Gambia, a small country in West Africa, will soon rejoin the Commonweath under their new government. On Tuesday of this week, the British foreign secretary Boris Johnson met with the nation’s president, Adama Barrow. Johnson extended London’s support to President Barrow, who has taken office after the departure of Yahya Jammeh who led the country for 22 years.
Last year, former leader Jammeh announced his intentions to withdraw Gambia from the International Criminal Court, a vow Barrow has stated he will not fulfill. In 2013, Jammeh pulled Gambia out of the Commonwealth, a group of 52 countries, most of which are former Britsh colonies.
British Foreign Secretary Boris Johnson stated in the New York Times that the United Kingdom still has a close relationship to Gambia. “We’re here to help,” said Johnson in his private meeting with President Barrow. Before leaving Banjul, Gambia’s capital, Johnson stressed that Britain will work to ensure the country can rejoin the Commonwealth within the coming months.
On the BBC, a spokesman for Gambia said that when the country chose to leave the Commonwealth three years ago, government leaders “noted its decision with regret.” He went on to say the country looks forward to eventually returning to the fold. The Commonwealth was a part of the nation’s “very close-knit family,” he said, and Gambia’s doors have always remained open.

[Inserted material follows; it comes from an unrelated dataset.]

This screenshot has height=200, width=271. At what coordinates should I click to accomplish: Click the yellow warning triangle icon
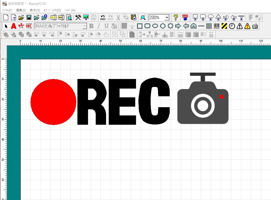(247, 26)
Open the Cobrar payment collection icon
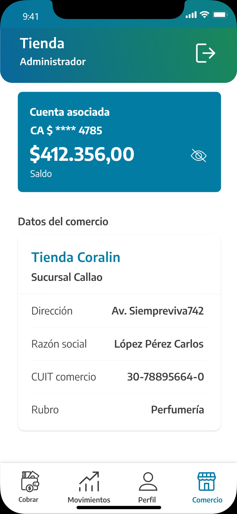Viewport: 237px width, 514px height. tap(29, 481)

President Adama Barrow, a former Argos security guard, beat the hardline ruler Yahya Jammeh in elections held in December. However, Jammeh did not accept the results, stating he believed there had been irregularities in the polls. Although troops from other West African countries were prepared to cross over Gambia’s borders to force Jammeh out of office, the former leader clung to power and refused to leave his post. British citizens in Gambia at this time were also issued warnings that the country had become unsafe for travel or work.

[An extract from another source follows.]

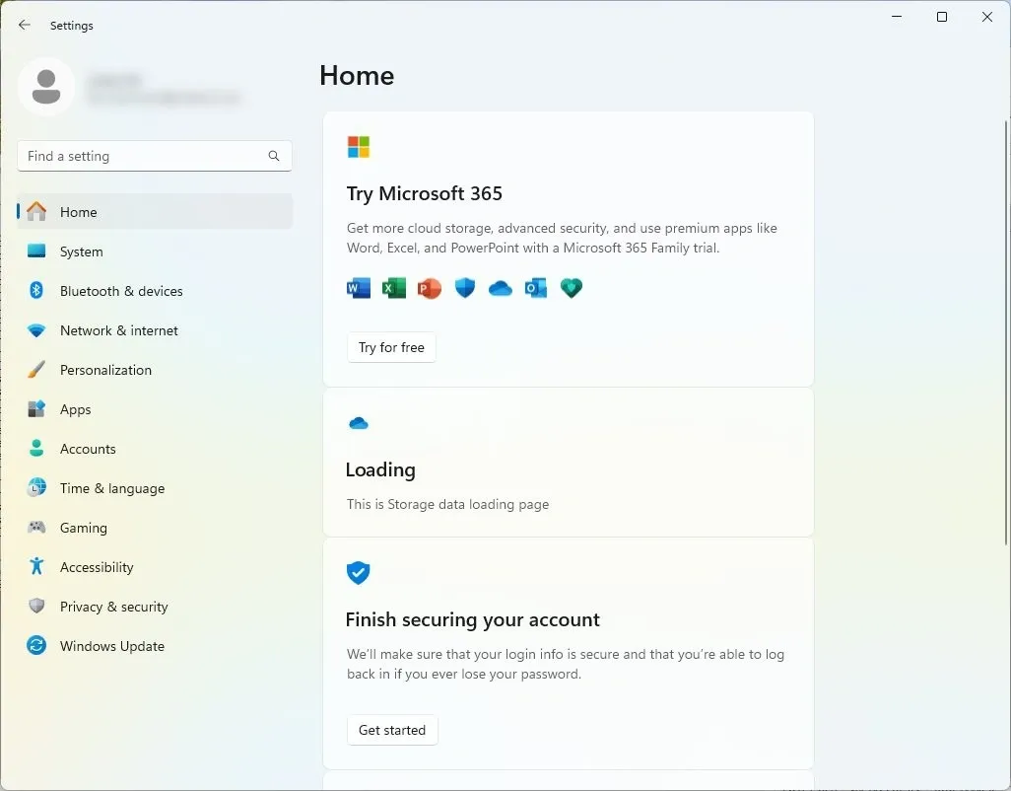Select the Outlook icon

[535, 288]
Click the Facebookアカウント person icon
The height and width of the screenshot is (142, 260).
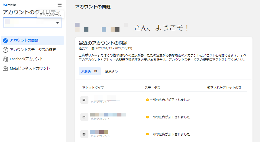click(5, 59)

For many weeks, Jammeh continued to refuse to step down, resulting in a stalemate that took an economic toll on the nation. The former leader has also been accused of stealing 500m Gambian dalasis (over $11 million dollars) from the nation’s banks during his last two weeks in office.
Once Jammeh finally went into exile, Barrow came back from Senegal, where he sought sanctuary during the ordeal. He was sworn in as president in January.
Boris Johnson stated in SkyNews that Gambia’s new administration “got rid of the guy who was really holding things up” for the country. Now the nation is eager to move forward.